Figura 4: Partida do Jogo Igba-Ita
Fonte: o autor, 2018
Chamamos a atenção para a importância de recursos didáticos que sejam
desencadeadores de maiores reflexões no chão da sala de aula. Umas das reflexões que
fizemos no grupo, e que, como já dissemos anteriormente, amplia as possibilidades que
o professor de matemática pode lançar mão, seria o significado simbólico de levar para
o espaço escolar as conchas. As referidas conchas podem se constituir como um
elemento que revele preconceito e resistência por parte dos estudantes; um dos
participantes em uma das oficinas pontuou que os estudantes podem associar as conchas
com “macumba” e revelar uma compreensão embebida por discursos que não respeitam
as religões de matriz africana.
Destacamos ainda que ao mesmo tempo em que jogamos estamos vivenciando
uma forma de conhecimento e de prática cultural de um grupo étnico-racial, tal ação nos
fortalece enquanto práticas negras de imenso valor cultural e científico. É necessário o
enfrentamento ao que Silva, Farias e Silva (2017) nos apontam como o estabelecimento
de uma positivação da racionalidade dos europeus bem como a negação de outras
formas de conhecimentos matemáticos como as dos índios e as dos africanos na escola.
Considerações finais
Nos tempos atuais, particularmente no contexto brasileiro, se torna importante a
valorização de atividades com professores e futuros professores de matemática para
fortalecimento e reconhecimento de suas raízes, culturas, e não menos importante, uma
compreensão significativa sobre as origens do conhecimento matemático.

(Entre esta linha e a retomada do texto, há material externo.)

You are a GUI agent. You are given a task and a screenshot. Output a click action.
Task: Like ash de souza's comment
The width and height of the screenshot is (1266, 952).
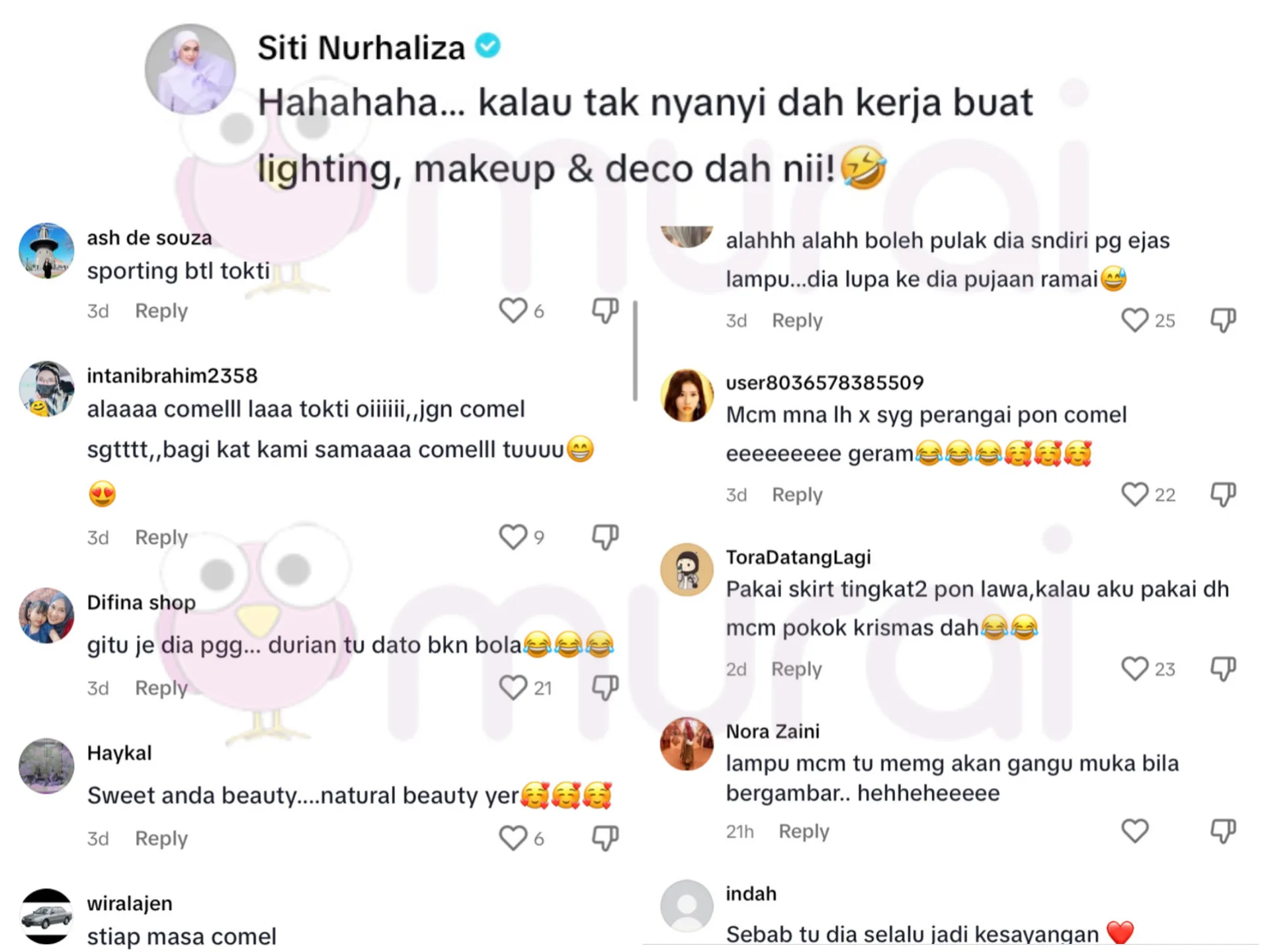pyautogui.click(x=513, y=311)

Salientamos, por exemplo, que o modo ocidental de contar não é o único e
diferentes povos e civilizações desenvolveram métodos particulares de resolver os
problemas matemáticos, até hoje utilizados por diferentes povos (SILVA, FARIAS E
SILVA, 2017). Como enfatiza Cheikh Anta Diop, a matemática pitagórica, a teoria dos
quatro elementos de Tales de Mileto, o materialismo epicureano, o idealismo platônico,
o judaísmo, o Islã e a ciência moderna têm suas raízes na cosmogonia e na ciência
africana do Egito (NASCIMENTO, 2007).
A partir da imersão nas oficinas formativas com professores em exercício e
futuros professores de matemática e a vivência de abordagens didáticas que localiza os
conhecimentos africanos da África e da diáspora africana acreditamos que há caminhos
possíveis para o enfrentamento ao racismo, inclusive por meio do reconhecimento
histórico e cultural do legado do povo negro na ciência. Para Nascimento (2009) uma
abordagem afrocentrada colaborará na transmissão de geração em geração de crenças,
costumes, hábitos, conhecimentos e valores afro-brasileiros sem culpa, medo e
distanciamento.
Reafirmamos que conhecer, discutir e refletir, por meio de espaços de formação
inicial e continuada, pode possibilitar um rebatimento em nossas propostas
metodológicas para construção do conhecimento matemático no chão da sala de aula,
reverberando para a constituição de espaços democráticos e cidadãos mais conscientes
com respeito às questões sobre identidade negra e racismo.